BEGIN Dataset records

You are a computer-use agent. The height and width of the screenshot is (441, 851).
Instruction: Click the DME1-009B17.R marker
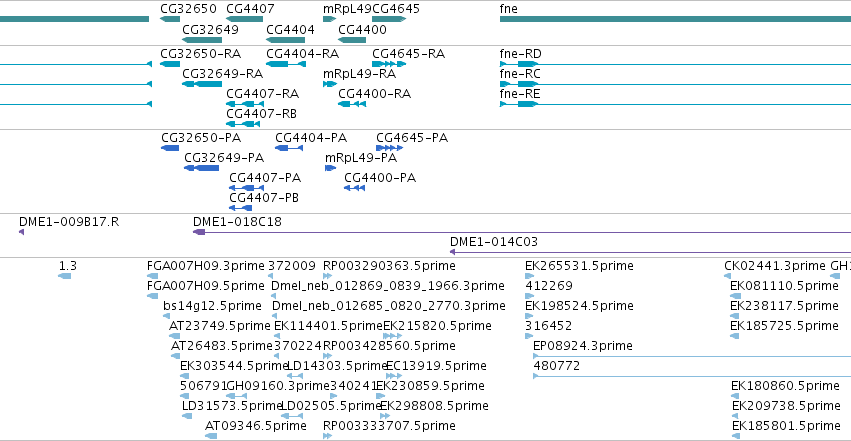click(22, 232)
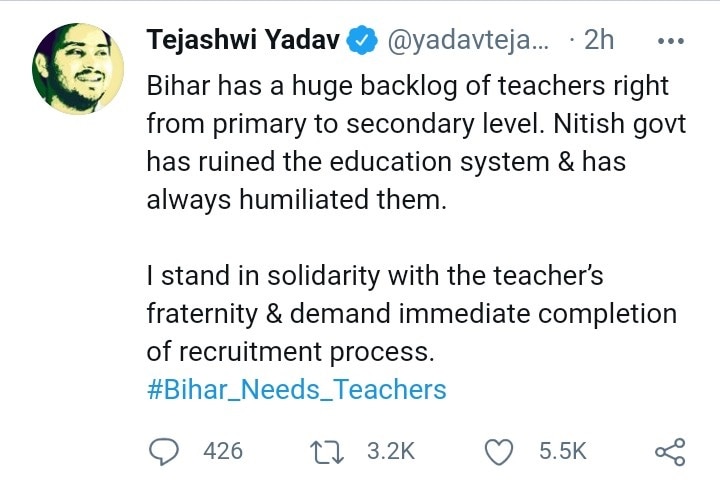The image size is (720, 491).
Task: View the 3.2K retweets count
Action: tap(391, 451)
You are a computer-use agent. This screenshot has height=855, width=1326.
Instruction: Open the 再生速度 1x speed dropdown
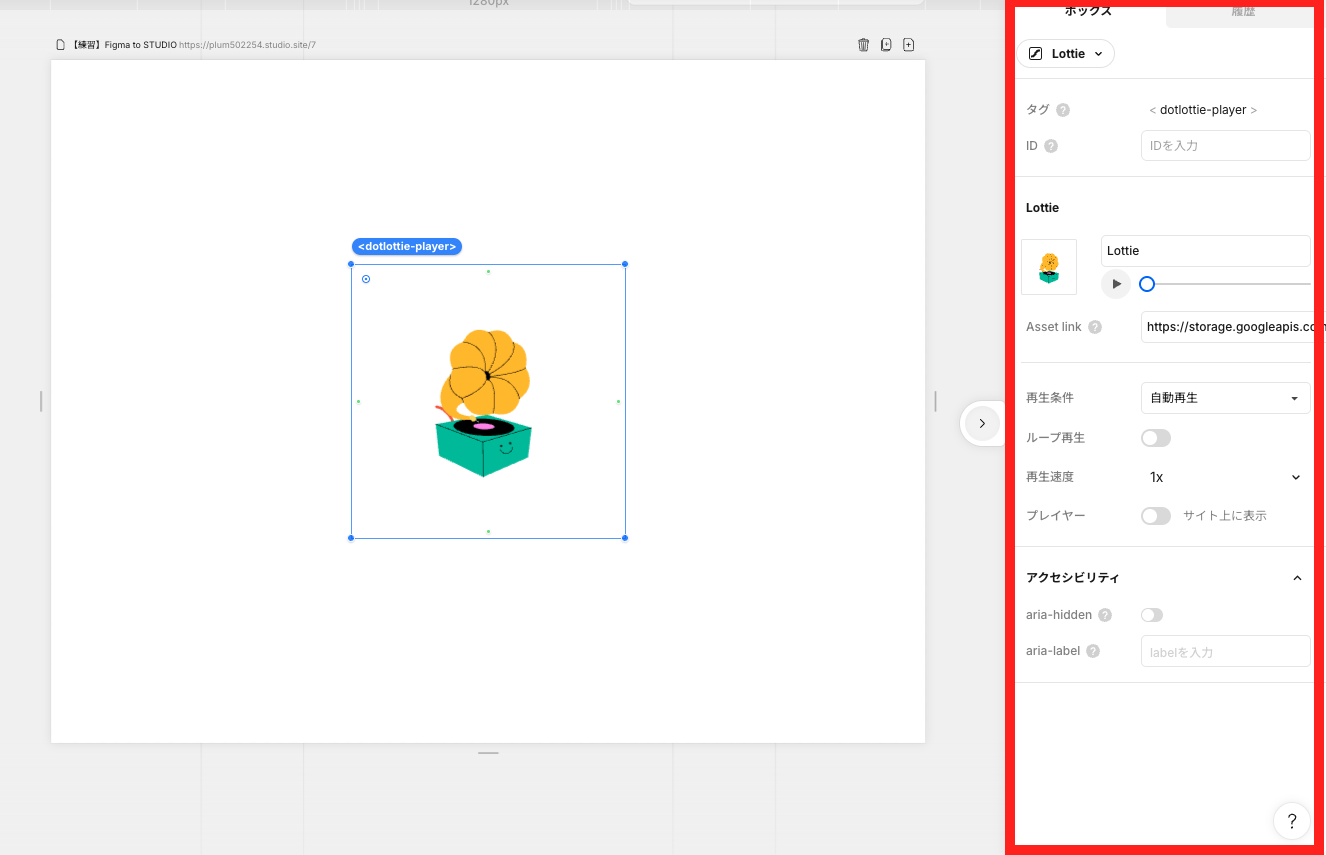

END Dataset records

(Assignment): Without including any picture, retype the entries exactly.

(Result):
You are a computer-use agent. The height and width of the screenshot is (441, 851).
Instruction: Click the DME1-009B17.R marker
click(22, 232)
The image size is (720, 491).
Task: View the 3.2K retweets count
Action: tap(391, 451)
You are a computer-use agent. This screenshot has height=855, width=1326.
Instruction: Open the 再生速度 1x speed dropdown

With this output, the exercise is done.